■ Try it ■
Stop after the line that contains "You are a computer-use agent. The height"; until then, restate each line of the entries word for word from the very first.

Stored items:
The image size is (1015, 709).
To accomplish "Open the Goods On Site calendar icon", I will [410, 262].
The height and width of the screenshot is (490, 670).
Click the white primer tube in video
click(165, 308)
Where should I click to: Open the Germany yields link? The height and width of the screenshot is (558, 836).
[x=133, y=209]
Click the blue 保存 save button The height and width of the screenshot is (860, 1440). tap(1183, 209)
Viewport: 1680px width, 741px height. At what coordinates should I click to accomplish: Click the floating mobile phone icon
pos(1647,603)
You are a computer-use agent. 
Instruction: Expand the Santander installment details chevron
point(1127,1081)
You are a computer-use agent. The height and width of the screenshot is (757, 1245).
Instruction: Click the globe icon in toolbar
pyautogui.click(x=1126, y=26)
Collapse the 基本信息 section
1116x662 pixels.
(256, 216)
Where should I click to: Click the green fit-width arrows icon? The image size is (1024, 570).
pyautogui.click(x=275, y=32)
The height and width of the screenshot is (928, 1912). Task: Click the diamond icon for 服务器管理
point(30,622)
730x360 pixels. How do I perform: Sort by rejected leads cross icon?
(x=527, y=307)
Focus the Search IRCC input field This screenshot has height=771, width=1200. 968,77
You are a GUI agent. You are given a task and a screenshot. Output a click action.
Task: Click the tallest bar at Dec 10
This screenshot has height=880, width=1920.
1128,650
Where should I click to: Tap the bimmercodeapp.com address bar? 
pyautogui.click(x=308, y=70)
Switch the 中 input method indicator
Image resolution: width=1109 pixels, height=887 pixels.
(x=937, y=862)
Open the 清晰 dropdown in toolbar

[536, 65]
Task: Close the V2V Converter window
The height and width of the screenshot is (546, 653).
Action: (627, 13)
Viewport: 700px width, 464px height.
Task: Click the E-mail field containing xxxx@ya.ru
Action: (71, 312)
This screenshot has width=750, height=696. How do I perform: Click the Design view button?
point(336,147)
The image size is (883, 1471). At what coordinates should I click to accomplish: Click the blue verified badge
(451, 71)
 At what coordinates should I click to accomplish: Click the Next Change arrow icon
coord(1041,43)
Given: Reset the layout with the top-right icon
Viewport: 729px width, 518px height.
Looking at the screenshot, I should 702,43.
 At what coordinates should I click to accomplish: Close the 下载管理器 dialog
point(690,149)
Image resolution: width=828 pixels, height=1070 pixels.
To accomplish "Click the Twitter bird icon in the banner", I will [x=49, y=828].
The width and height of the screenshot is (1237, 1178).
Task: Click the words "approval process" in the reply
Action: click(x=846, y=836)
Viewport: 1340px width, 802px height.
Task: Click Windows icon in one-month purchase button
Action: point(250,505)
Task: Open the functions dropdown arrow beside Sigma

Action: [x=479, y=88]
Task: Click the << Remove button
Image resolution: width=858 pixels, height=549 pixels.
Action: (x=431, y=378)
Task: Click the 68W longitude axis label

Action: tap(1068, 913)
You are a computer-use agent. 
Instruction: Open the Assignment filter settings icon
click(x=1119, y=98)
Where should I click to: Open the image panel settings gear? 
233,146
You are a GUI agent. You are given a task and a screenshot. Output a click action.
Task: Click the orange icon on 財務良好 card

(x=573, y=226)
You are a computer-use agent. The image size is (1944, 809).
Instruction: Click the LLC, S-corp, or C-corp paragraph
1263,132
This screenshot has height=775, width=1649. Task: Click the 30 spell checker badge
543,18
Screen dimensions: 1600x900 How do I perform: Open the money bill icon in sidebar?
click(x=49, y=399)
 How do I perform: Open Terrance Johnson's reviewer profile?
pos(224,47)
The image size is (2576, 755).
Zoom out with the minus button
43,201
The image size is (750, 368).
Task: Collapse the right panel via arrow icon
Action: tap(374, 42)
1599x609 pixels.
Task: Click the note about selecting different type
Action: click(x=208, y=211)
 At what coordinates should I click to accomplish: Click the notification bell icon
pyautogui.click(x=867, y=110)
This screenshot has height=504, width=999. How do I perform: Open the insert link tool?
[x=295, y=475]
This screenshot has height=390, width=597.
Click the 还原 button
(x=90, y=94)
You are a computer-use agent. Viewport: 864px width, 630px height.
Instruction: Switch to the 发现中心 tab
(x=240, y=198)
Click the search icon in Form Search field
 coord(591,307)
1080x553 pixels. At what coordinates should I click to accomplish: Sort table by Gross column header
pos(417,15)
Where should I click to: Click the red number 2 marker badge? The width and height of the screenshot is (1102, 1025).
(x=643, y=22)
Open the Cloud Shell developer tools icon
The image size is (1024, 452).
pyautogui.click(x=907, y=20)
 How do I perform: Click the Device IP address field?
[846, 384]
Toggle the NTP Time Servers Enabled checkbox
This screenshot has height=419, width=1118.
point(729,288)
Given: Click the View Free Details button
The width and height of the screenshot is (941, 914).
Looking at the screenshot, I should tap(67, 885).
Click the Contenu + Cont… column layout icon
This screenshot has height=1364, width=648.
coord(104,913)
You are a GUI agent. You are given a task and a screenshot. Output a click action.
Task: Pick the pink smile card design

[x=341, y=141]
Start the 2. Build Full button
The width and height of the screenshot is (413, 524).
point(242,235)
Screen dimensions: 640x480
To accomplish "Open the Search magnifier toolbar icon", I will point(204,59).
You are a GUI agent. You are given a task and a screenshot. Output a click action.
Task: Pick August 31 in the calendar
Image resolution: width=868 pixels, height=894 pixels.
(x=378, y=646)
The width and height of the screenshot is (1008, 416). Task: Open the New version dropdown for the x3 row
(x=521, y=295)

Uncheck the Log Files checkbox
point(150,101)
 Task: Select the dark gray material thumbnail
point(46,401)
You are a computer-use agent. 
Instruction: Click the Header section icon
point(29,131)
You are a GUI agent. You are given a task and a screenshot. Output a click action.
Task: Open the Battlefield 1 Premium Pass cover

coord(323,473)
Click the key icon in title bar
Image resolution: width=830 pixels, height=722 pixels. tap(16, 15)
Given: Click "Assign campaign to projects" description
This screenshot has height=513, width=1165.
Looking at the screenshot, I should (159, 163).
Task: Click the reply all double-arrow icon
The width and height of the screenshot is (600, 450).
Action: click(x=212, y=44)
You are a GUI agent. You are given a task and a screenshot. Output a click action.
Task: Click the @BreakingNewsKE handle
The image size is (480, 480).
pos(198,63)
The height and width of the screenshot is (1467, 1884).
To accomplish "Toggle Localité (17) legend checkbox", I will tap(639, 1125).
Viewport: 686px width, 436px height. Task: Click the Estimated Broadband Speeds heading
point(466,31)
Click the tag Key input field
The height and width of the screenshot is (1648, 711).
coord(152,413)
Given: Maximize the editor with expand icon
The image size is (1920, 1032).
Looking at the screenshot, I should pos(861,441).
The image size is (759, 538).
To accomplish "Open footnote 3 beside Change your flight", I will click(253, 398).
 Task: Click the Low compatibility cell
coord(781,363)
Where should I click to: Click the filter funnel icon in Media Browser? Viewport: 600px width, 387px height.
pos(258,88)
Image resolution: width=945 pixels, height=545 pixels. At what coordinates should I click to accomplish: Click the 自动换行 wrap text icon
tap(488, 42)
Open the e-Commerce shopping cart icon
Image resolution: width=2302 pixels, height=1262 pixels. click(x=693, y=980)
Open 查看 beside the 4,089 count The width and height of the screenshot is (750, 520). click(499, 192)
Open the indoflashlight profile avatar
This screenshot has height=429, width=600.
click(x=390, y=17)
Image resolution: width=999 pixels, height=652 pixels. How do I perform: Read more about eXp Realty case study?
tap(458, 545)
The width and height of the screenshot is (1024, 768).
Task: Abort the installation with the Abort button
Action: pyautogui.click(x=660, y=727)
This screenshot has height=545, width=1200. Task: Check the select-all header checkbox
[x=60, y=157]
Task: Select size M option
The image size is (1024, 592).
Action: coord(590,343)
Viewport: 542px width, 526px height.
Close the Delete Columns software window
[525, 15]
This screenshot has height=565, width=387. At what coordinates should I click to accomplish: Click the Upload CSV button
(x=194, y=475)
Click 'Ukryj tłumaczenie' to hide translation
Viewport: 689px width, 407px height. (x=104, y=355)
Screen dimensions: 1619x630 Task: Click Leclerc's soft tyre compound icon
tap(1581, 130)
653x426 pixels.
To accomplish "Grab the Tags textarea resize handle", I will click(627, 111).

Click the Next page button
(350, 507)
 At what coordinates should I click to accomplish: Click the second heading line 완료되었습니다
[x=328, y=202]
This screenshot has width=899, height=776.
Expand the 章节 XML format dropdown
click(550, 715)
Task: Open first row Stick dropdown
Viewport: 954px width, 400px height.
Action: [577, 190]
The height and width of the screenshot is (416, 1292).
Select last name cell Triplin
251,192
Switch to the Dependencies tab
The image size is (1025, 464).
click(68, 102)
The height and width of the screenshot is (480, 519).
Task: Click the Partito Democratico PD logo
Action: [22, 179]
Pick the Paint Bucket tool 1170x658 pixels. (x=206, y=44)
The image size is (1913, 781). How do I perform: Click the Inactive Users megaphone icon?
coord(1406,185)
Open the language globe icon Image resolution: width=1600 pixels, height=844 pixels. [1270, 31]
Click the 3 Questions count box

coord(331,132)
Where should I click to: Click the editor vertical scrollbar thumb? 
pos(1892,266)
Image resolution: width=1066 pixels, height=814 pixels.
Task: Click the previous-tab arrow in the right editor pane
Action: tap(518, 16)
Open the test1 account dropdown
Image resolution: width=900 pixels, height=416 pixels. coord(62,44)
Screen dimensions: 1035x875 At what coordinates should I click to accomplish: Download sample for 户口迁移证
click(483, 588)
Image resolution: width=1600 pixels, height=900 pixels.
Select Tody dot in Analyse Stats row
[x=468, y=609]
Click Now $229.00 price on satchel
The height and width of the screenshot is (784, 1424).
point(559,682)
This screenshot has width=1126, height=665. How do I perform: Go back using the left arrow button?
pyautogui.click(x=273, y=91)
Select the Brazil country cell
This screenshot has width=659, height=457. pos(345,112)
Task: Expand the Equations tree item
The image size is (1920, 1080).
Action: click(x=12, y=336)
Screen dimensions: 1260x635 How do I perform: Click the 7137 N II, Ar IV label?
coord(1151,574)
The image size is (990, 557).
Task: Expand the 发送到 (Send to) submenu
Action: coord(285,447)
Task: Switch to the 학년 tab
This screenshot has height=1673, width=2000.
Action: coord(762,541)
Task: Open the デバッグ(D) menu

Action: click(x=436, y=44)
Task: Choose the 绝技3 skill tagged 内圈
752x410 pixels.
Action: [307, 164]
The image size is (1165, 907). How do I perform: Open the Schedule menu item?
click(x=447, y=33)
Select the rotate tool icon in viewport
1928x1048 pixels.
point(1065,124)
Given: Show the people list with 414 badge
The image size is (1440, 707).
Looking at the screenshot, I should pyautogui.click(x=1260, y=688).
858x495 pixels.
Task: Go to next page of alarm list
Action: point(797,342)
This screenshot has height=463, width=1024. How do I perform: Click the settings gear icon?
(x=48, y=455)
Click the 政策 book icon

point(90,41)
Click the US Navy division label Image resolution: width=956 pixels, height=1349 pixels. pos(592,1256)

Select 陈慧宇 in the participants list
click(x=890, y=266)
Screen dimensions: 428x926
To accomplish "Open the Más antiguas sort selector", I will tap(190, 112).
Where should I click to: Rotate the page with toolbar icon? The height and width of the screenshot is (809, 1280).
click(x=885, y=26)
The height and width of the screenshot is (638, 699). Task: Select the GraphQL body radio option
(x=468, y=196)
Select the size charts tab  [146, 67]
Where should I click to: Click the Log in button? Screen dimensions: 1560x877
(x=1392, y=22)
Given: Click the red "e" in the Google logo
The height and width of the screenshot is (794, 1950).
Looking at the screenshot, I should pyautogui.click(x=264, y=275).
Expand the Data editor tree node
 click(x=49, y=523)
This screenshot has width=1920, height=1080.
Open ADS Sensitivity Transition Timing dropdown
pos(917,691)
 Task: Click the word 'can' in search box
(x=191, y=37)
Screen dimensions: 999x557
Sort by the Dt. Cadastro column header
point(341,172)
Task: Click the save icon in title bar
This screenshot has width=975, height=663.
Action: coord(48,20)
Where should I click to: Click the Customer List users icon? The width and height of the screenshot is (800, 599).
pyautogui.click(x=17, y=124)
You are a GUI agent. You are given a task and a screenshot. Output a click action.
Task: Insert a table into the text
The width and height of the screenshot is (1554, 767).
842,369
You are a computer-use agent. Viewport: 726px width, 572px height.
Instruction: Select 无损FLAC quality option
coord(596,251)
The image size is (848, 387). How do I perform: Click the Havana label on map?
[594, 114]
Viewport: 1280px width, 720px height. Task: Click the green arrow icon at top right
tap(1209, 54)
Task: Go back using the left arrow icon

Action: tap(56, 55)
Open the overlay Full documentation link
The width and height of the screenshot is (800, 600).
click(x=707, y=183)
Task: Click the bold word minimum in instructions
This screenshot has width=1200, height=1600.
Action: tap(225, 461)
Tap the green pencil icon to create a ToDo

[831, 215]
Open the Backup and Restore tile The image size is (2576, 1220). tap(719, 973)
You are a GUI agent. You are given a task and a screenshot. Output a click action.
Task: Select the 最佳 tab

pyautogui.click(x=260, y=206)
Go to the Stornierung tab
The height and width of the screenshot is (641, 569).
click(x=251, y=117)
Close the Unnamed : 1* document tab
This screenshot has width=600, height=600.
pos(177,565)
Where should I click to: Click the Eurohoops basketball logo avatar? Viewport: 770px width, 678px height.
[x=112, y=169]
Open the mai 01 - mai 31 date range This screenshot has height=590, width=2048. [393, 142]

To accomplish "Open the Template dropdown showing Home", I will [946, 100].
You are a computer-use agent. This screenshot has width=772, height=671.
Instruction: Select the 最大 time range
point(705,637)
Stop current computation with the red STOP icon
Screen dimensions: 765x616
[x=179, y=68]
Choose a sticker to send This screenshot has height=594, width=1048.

■ Answer section ■
The image size is (1015, 709).
To accomplish "Open the Goods On Site calendar icon", I will [410, 262].
The height and width of the screenshot is (490, 670).
Click the white primer tube in video
click(165, 308)
Where should I click to: Open the Germany yields link? The height and width of the screenshot is (558, 836).
[x=133, y=209]
Click the blue 保存 save button The height and width of the screenshot is (860, 1440). tap(1183, 209)
Viewport: 1680px width, 741px height. At what coordinates should I click to accomplish: Click the floating mobile phone icon
pos(1647,603)
You are a computer-use agent. 
Instruction: Expand the Santander installment details chevron
point(1127,1081)
You are a computer-use agent. The height and width of the screenshot is (757, 1245).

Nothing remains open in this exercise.